About 4 years ago while working at the Third Space in Soho Kate and I filmed a number of exercises with the idea being I would put out basic info on how to perform all the exercises I recommend. Rather than let them go to waste, I’m going to be putting them out over the next few weeks, month.
- Stand with feet just shy of shoulder width flat beneath bar, shins close to bar and chest over the bar
- Grasp bar with shoulder or slightly wider than shoulder width grip. Use an overhand or mixed grip.
- Lift by pushing down through the heels into the floor and bringing hips and knees to full extension.
- Ensure shoulders are pulled back at top of lift and not rounded. Ensure back is not hyperextended.
- Return bar to the ground under control ensuring it makes contact with the ground to enable subsequent reps to be “dead” lifts.
- Repeat for reps ensuring form is maintained.

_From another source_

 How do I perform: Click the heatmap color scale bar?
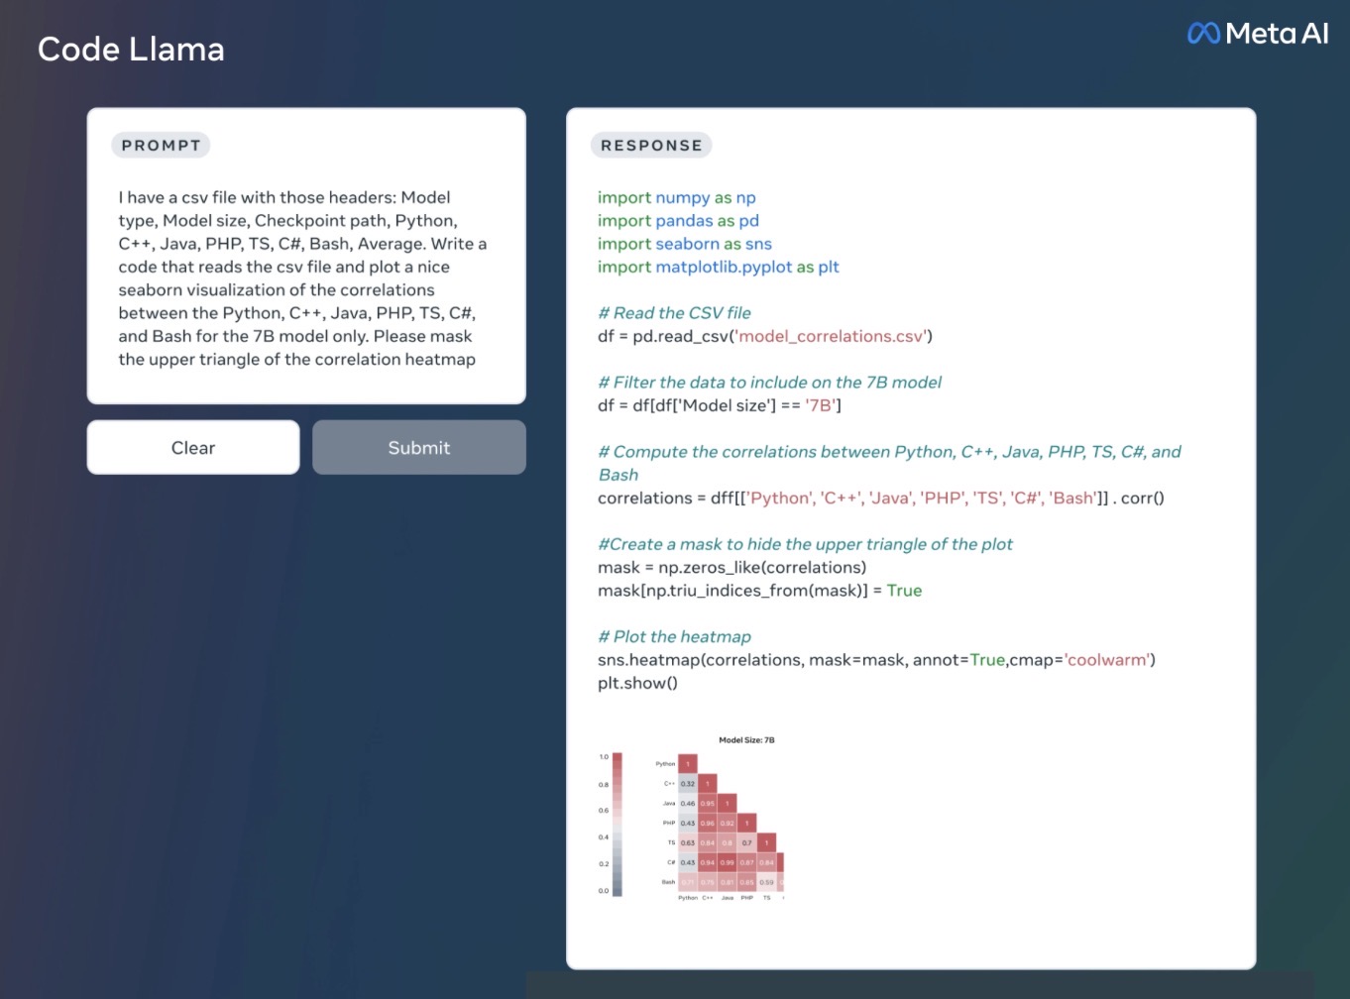point(618,825)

Personally, after some minor back trouble as a child, I avoided the deadlift for many years; scared if would lead to injury. This was partly due to seeing so many young me I trained with or knew through association performing the exercise so poorly with far too much weight on the bar. As I gained in confidence and knowledge with weight training I added the exercise to my repertoire. Personally, I am still conservative with the weight but have found the exercise useful in improving other lifts and overall strength and conditioning.
Use the exercise, just watch your form and start light.